| Action item |
Report how many lines in the records below hold "Launch", with no other output.

##### Information provided

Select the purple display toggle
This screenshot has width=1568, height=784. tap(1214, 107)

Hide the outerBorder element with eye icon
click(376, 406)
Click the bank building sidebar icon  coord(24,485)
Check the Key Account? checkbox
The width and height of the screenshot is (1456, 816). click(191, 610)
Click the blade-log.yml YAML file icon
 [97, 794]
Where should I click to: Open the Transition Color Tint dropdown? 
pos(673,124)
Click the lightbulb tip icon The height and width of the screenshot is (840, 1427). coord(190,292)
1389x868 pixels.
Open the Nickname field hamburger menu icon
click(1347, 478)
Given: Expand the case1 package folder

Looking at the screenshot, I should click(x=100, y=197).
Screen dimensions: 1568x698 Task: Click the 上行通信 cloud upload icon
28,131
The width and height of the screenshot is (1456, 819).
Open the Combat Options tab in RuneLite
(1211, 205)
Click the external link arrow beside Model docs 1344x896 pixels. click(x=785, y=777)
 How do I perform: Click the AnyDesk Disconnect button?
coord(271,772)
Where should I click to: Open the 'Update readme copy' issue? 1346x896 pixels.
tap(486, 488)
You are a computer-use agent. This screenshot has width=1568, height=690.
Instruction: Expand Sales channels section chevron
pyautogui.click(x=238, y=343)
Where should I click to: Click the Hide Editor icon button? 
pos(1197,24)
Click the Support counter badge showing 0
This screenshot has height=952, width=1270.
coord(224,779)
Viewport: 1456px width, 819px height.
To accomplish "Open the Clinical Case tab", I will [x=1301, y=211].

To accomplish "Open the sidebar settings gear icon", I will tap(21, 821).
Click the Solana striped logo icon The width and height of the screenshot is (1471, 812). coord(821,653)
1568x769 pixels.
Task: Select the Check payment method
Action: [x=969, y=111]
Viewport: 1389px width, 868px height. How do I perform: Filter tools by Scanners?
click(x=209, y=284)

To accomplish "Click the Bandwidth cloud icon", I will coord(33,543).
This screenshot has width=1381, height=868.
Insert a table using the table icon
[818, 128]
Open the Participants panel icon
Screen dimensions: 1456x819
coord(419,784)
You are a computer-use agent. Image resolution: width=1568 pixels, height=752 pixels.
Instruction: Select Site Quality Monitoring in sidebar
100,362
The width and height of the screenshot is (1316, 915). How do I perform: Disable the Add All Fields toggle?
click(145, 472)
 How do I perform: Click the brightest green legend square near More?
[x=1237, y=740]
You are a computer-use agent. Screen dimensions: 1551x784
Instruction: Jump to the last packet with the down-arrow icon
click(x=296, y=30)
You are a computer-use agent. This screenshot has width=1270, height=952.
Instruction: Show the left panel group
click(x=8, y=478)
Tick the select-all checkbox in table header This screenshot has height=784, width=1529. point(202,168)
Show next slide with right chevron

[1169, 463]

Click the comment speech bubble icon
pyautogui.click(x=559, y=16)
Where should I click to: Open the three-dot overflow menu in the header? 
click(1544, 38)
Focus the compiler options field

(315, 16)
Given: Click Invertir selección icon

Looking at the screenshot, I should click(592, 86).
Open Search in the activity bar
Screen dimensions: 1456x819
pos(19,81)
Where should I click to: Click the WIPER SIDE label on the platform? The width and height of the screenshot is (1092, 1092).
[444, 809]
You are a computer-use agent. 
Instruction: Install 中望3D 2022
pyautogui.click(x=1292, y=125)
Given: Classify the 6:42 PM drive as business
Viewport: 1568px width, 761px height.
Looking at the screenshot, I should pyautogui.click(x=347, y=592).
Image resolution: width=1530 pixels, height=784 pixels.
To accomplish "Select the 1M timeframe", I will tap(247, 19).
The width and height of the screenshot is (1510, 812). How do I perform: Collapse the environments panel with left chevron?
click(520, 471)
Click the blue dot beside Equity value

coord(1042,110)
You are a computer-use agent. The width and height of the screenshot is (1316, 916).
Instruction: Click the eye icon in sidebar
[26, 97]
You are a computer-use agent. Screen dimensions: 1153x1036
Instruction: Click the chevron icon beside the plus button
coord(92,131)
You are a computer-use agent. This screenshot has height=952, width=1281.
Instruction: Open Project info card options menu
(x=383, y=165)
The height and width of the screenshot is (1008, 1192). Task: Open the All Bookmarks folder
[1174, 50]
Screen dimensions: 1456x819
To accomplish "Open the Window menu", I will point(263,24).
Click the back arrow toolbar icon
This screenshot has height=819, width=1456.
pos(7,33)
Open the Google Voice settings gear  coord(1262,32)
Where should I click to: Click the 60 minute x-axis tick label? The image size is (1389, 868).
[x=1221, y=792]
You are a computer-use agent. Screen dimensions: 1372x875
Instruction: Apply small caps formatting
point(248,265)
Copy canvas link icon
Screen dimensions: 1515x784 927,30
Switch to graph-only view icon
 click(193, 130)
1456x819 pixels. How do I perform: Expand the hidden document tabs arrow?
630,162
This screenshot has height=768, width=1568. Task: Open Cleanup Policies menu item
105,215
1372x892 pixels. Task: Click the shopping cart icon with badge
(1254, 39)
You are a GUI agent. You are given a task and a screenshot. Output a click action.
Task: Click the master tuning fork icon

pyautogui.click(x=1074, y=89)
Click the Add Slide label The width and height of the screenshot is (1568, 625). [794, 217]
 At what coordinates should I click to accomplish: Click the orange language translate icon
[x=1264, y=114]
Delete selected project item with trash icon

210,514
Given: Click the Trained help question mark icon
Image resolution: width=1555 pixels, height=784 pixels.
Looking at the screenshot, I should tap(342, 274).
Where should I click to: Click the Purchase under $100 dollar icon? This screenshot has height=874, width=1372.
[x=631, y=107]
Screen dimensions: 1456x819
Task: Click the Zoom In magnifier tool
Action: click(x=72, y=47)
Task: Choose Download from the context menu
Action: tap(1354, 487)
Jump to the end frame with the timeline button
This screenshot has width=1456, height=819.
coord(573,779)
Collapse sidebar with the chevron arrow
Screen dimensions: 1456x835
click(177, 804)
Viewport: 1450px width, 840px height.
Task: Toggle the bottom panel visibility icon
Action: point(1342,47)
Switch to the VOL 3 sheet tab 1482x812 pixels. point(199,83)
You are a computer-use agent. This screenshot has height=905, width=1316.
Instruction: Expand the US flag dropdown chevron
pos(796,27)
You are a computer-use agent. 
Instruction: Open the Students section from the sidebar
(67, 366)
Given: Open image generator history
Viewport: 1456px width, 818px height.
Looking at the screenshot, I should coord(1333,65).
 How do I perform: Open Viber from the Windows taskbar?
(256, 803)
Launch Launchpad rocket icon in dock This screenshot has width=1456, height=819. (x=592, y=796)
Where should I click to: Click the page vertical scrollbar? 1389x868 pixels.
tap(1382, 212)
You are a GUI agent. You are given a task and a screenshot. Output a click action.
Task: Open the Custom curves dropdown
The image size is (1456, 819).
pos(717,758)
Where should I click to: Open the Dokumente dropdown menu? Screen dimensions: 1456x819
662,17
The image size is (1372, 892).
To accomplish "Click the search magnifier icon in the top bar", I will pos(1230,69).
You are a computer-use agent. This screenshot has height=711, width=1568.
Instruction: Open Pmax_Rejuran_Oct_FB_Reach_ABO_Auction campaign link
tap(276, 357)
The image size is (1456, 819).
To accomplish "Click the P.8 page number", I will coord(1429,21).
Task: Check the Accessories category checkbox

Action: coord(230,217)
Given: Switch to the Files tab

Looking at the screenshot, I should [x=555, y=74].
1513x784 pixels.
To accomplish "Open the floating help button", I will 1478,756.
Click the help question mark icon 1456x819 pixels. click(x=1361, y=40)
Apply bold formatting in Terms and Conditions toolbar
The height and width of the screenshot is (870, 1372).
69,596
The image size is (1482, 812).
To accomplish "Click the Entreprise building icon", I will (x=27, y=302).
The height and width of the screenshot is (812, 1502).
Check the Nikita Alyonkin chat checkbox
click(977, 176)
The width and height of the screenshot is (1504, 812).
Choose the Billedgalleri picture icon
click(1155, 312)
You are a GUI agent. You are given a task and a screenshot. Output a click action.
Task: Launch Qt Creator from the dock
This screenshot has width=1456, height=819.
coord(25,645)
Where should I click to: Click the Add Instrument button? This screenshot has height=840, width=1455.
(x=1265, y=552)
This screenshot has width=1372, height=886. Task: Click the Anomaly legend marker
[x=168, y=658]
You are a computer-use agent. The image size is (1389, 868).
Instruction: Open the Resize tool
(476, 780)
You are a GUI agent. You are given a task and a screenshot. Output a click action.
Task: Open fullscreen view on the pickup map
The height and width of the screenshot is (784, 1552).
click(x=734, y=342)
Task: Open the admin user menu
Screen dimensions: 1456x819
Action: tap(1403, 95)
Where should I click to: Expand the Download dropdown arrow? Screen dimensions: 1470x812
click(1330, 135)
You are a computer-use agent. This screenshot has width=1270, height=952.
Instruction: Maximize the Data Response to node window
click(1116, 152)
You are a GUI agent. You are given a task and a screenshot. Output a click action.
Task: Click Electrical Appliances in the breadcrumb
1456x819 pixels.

##########

| Result of this task |
2